ISL Set to Expand to 10 Teams for 2020 Following Opening-season Success
ISL founder Grigorishin announces expansion plans after the success of the inaugural season of the first professional swimming league.
International Swimming League founder Konstantin Grigorishin has announced the league will be extended to at least 10 clubs next season which will compete in a total of 27 matches starting in September 2020.
The Ukrainian was speaking on the eve of the European derby at the London Aquatics Centre where the top two teams will qualify for the inaugural grand final in Las Vegas next month to conclude the opening season of the first professional swimming league.
Olympic champions Adam Peaty, Cate Campbell and Sarah Sjostrom are among the swimmers competing this weekend for Energy Standard, London Roar, Team Iron and Aqua Centurions.
Energy Standard and London Roar currently occupy the top two places going into the match following previous legs with the teams looking to join the LA Current and Cali Condors at the Mandalay Bay Conference Center on 20-21 December.
The competition is run on a points basis with swimmers competing in several races during the meet with last week’s American derby coming down to the final race.
It has proven so popular with swimmers and spectators alike that Grigorishin is already planning for its expansion.
He said: “I would like to extend the ISL season. This is the first step because seven matches is not enough and eight clubs is not enough. So next season we are planning to organise 27 matches for 10 clubs and the season will start in the middle of September and finish in the beginning of April."
“It is a much bigger competition but I think we need it because if you would like to have big exposure and want to be on the screens you have to compete more often."
“Maybe after that we will extend even more the number of clubs but I don’t think we have to have more than 12 clubs - at least for the next few years because we would dilute the competition a little in this case.”
Campbell, the double Olympic champion who races for London Roar, also praised the ISL which has the swimmers at the forefront of its drive for change.

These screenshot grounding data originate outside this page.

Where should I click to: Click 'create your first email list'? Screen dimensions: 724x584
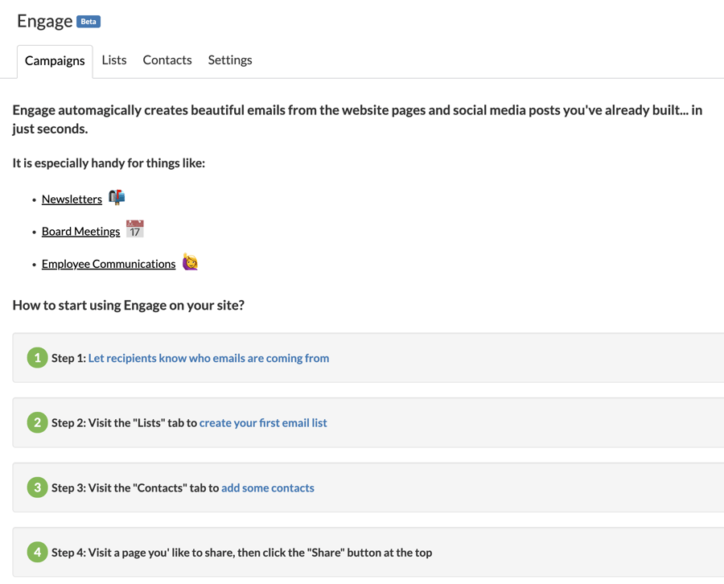(263, 422)
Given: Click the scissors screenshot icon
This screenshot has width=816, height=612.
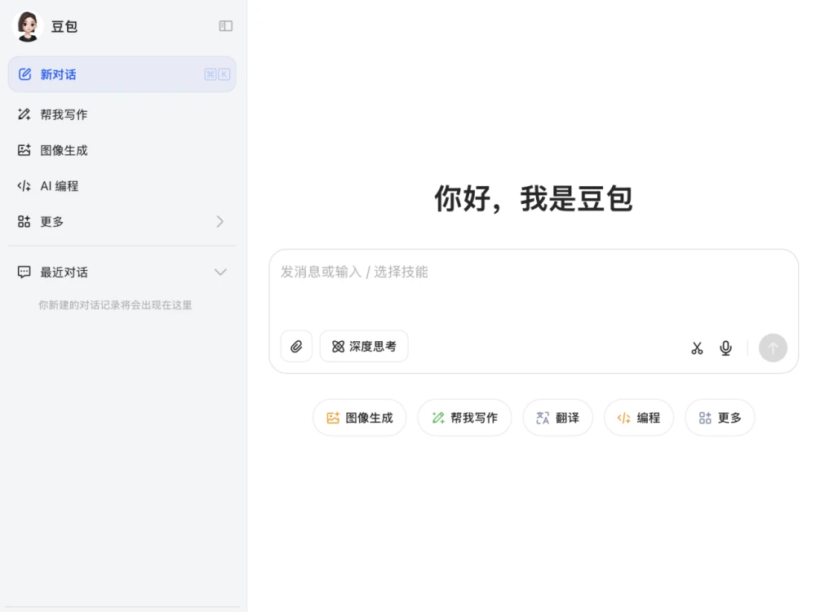Looking at the screenshot, I should 697,348.
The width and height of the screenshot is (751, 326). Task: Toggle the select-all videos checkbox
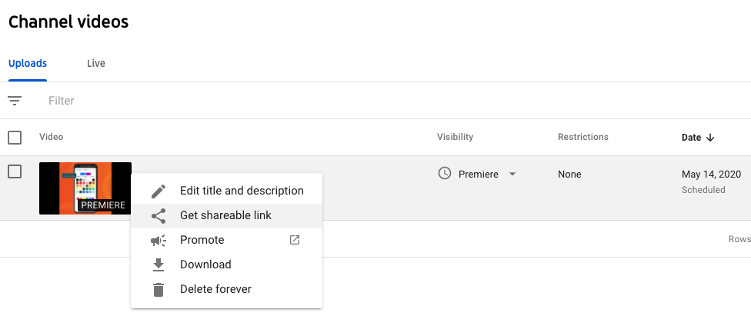pos(15,138)
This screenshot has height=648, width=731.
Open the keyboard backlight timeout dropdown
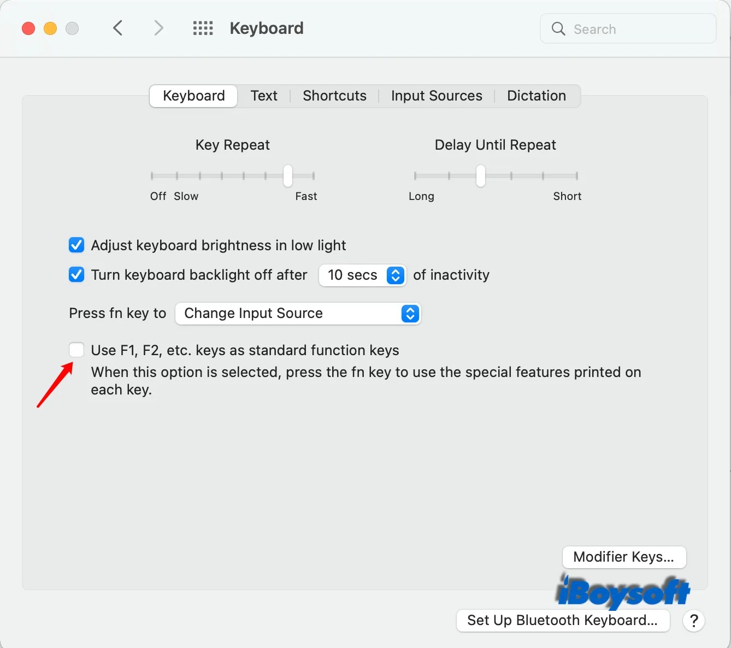point(394,275)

She said: “I think it has shown the power of a united athlete front. Something to unite behind is really important."
“There had been a bit of talk among us athletes for a couple of years but we didn’t have a cause or direction to put that energy into."
“I think what the ISL has done for us has allowed us to come together as one and has given a focus to those energies."

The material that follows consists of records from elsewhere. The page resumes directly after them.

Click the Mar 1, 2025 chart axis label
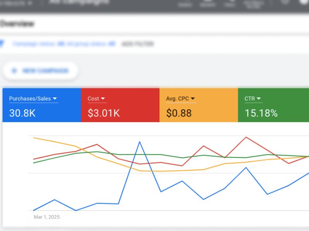This screenshot has height=231, width=309. tap(46, 217)

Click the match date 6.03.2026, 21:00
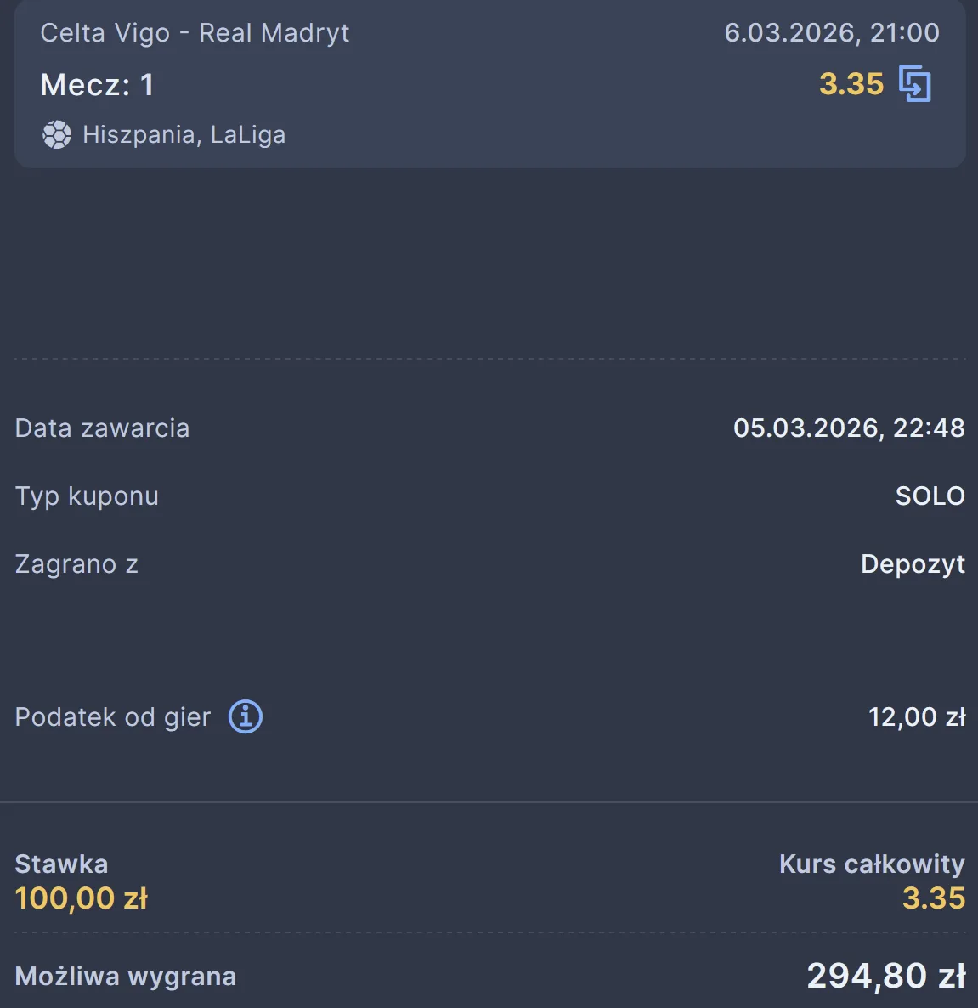[x=831, y=33]
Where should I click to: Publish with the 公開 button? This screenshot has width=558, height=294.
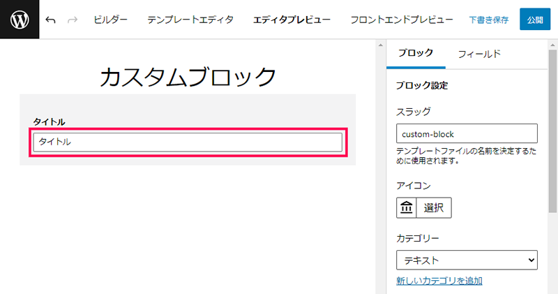pyautogui.click(x=535, y=20)
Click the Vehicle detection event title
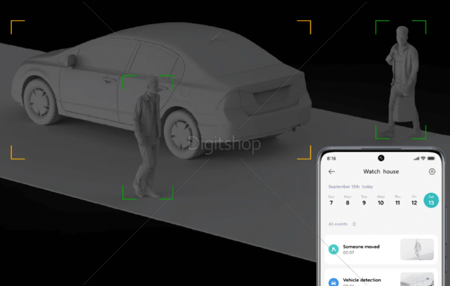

“It’s a good thing for the sport: I don’t think any change comes from doing the same thing that you have done over and over and we live in a world that is constantly changing."
“Competition drives excellence and we are hoping that the competition between FINA and ISL will drive excellence in the sport and that is really what we are hoping for: for us as athletes but also for swimming fans all round the world and hopefully the growth of swimming in the future."
“This isn’t just about us and our futures, it’s about safeguarding the sport for future generations as well.”
About the ISL: The International Swimming League is a global professional swimming competition launching in 2019 with teams in both Europe (Italy-based Aqua Centurions, France-based Energy Standard, Hungary-based Iron, and London Roar) and the United States (Cali Condors, DC Trident, LA Current, NY Breakers). The inaugural season will include matches in Indianapolis IN, Naples ITA, Lewisville TX, Budapest HUN, College Park MD, London GBR, and the championship finale at the 12,000-seat Mandalay Bay Events Center in Las Vegas, NV. The ISL aims to create groundbreaking projects, in both form and content, exploring the full potential of competitive swimming while securing sustainable commercial growth in the sport.